- _Exercise requirements_:
Please print the section of the discussion of old computer specs between "I never claimed" and "model specific limitation.", inclusive.
+++ Excerpted passage
And yet I remember my old 286 with what? 500mb of ram or something ...
More like 1MB of RAM.

Our 286 (which was the first computer my family owned) also had a 40MB Hard Disk, which seemed like plenty at the time. It could run Windows 3.1 with that, although it wasn't exactly fast.

I never claimed to have good memory. Just a 286. It may have had a turbo button.

I've done many drugs and many years since then.

As long as we're reminiscing about old specs... my first hard drive was 20 megs, external, and the size of a small pizza box.
I think the 80286 could support a max of 16mb of ram. I doubt many computers built from them had anywhere near that much ram.
I scrounged enough chips and a carrier board to max my Compaq out at 3.6MB. That may have been a model specific limitation.

I believe that this computer had a 20MB hard drive, and that I eventually ran Stacker to compress the volume and squeeze out a bit more space. I know for sure that I never got anywhere close to 100MB.

On one of my computers in this era, I managed to get a paperwhite VGA and Windows 3.11 (for workgroups) running despite not meeting product specs. My 40-something brain is not quite reliable enough for me to state this with any certainty.

I had a Pentium 1, 100mhz with 16MB of ram. Was a beast playing MechWarrior 2 and Terminal Velocity!
500 megs sounds wayy off for a 286, by an order of magnitude or two. Windows XP required 256.
Yep, you'll definitely still notice swapping on the 8gb version.
++++++
+++ Records shown
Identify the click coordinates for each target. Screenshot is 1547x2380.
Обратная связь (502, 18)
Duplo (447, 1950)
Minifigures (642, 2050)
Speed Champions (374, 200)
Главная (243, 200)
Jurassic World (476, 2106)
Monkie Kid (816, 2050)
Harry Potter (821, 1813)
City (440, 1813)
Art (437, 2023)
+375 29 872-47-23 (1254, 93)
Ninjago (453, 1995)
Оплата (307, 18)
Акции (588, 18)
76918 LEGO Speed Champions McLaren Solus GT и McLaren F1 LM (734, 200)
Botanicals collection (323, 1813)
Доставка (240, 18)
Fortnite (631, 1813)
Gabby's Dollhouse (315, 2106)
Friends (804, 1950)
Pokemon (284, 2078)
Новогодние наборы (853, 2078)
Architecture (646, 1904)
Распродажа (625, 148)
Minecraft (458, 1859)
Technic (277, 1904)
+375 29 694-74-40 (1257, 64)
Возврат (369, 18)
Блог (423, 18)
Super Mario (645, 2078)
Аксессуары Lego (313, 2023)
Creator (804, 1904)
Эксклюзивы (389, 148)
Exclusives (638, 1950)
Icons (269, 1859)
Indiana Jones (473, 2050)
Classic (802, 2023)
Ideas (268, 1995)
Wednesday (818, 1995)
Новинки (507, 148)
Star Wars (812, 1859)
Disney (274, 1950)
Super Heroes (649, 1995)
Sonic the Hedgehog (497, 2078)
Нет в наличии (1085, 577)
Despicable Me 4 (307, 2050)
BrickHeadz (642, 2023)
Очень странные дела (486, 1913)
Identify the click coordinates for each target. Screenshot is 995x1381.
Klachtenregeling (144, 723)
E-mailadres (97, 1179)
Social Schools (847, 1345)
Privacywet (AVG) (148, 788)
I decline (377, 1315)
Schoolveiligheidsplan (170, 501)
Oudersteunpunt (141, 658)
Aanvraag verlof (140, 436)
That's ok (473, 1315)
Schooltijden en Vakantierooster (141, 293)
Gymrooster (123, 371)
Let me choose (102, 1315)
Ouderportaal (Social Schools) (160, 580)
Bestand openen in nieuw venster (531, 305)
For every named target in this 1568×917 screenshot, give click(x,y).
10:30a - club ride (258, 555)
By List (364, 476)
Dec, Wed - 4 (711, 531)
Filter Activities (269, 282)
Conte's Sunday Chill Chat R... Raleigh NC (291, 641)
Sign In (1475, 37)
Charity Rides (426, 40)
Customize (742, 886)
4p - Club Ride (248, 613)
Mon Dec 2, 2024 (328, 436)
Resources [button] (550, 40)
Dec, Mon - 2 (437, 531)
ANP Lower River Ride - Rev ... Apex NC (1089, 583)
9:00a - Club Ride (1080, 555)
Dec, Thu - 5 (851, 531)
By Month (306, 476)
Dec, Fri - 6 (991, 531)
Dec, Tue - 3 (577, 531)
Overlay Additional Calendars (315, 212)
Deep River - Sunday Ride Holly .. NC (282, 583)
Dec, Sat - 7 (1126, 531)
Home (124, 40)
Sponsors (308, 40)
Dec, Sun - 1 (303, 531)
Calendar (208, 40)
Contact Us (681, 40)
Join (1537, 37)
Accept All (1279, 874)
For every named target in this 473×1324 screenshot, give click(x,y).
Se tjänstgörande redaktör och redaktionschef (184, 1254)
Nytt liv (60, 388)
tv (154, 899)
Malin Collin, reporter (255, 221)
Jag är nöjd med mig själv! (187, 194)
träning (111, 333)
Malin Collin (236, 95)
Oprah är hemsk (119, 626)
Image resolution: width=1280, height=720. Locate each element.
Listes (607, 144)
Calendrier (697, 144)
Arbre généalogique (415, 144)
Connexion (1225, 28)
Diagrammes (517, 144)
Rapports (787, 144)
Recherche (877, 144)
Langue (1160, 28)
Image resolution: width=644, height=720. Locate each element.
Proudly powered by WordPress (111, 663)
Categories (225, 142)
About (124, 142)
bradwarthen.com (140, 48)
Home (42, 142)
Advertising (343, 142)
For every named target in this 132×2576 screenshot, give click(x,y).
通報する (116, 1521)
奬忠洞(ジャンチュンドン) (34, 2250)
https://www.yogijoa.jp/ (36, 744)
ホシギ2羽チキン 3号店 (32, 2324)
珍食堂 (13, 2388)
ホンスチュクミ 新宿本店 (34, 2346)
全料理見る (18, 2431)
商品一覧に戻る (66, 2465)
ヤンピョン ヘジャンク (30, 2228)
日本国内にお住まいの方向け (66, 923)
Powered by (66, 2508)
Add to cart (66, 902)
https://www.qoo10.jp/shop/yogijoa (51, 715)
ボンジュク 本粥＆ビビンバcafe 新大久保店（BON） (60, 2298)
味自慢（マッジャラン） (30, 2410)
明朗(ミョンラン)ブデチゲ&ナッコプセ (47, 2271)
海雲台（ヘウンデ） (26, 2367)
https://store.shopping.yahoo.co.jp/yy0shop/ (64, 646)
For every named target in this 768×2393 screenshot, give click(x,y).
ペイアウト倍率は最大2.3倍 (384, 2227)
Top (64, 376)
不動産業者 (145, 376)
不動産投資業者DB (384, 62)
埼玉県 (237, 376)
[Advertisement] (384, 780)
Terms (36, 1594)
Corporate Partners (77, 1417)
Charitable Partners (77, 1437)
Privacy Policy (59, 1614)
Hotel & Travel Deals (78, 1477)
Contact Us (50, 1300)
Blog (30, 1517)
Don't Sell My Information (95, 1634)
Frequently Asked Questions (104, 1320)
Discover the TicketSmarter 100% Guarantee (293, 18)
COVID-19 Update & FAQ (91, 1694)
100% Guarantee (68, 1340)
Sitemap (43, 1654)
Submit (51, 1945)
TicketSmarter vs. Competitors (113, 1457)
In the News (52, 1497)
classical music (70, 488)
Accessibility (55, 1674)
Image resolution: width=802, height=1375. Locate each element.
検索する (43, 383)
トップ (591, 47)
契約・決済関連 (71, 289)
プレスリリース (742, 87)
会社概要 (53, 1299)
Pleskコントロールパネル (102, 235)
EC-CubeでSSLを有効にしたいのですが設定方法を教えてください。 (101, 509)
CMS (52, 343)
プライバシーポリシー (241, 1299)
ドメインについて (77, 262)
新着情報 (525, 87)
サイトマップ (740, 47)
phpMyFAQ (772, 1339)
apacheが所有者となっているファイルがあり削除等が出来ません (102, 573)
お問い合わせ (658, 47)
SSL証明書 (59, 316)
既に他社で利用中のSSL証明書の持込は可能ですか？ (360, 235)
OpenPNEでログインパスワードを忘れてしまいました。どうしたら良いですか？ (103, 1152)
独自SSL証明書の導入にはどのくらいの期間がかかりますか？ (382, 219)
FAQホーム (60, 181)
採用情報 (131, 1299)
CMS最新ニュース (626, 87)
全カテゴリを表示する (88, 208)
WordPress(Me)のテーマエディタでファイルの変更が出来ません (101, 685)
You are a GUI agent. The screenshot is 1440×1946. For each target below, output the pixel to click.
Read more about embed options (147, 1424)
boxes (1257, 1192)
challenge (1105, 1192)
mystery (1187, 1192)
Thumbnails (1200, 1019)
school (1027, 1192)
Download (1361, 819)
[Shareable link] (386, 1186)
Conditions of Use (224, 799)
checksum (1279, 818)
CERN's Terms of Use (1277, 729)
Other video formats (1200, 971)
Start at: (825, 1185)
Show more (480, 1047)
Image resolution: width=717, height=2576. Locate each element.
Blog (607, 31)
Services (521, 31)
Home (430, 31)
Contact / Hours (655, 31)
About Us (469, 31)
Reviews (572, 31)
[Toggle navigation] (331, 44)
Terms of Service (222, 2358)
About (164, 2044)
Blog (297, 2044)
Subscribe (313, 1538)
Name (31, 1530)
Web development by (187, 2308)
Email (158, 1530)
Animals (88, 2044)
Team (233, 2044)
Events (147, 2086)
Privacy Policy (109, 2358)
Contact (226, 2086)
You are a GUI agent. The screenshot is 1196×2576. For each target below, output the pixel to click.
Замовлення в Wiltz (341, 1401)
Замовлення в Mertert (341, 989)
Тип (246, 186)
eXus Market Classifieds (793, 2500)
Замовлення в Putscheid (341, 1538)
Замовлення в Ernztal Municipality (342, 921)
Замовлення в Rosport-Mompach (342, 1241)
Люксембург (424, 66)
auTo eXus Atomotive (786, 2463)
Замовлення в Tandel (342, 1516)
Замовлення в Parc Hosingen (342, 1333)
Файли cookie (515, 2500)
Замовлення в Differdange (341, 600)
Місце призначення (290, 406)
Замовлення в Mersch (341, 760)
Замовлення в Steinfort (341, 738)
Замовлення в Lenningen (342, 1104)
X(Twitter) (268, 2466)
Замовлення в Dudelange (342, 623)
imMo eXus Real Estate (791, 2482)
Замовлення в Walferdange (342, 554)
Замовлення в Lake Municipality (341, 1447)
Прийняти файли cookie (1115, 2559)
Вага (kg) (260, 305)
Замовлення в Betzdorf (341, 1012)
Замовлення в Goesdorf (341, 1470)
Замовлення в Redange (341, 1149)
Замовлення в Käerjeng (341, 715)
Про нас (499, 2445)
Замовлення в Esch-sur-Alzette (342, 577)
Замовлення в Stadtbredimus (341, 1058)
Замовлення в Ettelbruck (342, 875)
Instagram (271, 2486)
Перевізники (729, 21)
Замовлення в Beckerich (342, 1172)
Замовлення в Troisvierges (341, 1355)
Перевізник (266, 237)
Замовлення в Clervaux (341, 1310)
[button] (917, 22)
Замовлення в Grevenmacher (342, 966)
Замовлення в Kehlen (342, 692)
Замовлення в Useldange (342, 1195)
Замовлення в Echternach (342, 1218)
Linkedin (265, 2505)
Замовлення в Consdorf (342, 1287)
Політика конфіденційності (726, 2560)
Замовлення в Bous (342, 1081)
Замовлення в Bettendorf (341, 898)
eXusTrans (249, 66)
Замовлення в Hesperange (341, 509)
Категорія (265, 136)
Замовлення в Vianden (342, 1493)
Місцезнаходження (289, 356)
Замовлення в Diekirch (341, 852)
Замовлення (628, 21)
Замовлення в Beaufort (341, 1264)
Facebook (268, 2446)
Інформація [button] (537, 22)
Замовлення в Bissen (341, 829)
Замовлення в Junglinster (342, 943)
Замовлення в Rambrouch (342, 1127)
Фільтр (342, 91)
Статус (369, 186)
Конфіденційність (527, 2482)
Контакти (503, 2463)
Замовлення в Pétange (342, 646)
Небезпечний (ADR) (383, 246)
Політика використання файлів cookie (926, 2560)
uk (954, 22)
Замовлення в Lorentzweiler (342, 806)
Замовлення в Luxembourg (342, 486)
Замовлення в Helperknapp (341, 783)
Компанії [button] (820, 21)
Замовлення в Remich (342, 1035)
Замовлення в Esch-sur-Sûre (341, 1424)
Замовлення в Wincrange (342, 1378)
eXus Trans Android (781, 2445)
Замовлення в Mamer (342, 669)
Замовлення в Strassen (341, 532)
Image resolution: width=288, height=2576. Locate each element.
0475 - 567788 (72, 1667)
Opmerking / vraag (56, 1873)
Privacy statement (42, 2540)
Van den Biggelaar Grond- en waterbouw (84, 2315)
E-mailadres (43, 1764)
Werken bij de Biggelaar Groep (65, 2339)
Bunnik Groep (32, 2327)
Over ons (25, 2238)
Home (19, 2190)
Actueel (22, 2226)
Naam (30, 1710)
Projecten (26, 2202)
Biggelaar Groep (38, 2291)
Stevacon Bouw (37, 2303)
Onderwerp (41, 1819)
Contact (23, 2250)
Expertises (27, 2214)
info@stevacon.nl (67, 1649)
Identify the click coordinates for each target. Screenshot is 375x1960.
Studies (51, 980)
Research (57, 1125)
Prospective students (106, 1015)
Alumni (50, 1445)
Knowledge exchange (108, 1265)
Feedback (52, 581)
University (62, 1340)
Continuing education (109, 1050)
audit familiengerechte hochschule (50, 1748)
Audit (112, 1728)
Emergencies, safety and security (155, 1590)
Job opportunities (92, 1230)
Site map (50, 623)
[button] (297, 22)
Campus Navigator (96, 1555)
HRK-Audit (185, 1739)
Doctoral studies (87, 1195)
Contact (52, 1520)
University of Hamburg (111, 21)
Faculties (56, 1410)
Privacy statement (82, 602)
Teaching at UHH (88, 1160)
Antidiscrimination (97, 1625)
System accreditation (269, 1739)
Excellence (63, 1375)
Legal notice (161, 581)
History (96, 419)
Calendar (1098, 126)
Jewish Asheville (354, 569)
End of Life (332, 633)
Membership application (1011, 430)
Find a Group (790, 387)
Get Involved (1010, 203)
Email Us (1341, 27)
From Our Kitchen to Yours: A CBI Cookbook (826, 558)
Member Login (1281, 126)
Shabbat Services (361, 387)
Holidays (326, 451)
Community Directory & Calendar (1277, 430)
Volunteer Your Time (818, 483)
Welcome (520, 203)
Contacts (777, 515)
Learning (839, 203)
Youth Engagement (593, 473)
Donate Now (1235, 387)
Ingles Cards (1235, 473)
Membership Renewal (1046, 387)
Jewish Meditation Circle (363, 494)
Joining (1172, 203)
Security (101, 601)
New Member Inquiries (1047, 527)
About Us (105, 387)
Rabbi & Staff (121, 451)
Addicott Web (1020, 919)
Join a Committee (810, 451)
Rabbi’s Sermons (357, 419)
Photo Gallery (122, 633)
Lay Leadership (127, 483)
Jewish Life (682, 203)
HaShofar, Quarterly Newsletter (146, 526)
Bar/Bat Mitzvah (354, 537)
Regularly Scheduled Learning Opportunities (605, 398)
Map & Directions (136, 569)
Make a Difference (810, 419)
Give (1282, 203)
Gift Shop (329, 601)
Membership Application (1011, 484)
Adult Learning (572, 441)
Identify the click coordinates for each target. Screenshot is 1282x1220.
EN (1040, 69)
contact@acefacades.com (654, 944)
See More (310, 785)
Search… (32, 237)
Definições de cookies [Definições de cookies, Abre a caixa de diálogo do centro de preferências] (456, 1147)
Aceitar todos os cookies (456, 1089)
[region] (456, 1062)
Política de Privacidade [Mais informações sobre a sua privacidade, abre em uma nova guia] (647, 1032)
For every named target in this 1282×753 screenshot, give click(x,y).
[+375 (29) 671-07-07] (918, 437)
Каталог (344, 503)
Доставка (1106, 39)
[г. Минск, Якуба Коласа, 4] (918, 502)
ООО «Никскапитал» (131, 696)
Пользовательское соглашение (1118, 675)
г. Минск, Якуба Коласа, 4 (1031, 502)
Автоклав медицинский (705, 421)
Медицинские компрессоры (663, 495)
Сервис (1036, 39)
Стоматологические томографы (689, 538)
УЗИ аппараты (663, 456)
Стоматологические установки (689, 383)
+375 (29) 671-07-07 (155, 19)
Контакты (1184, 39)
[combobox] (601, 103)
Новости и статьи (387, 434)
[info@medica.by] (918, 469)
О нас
++++++
- _Task response_:
I never claimed to have good memory. Just a 286. It may have had a turbo button.

I've done many drugs and many years since then.

As long as we're reminiscing about old specs... my first hard drive was 20 megs, external, and the size of a small pizza box.
I think the 80286 could support a max of 16mb of ram. I doubt many computers built from them had anywhere near that much ram.
I scrounged enough chips and a carrier board to max my Compaq out at 3.6MB. That may have been a model specific limitation.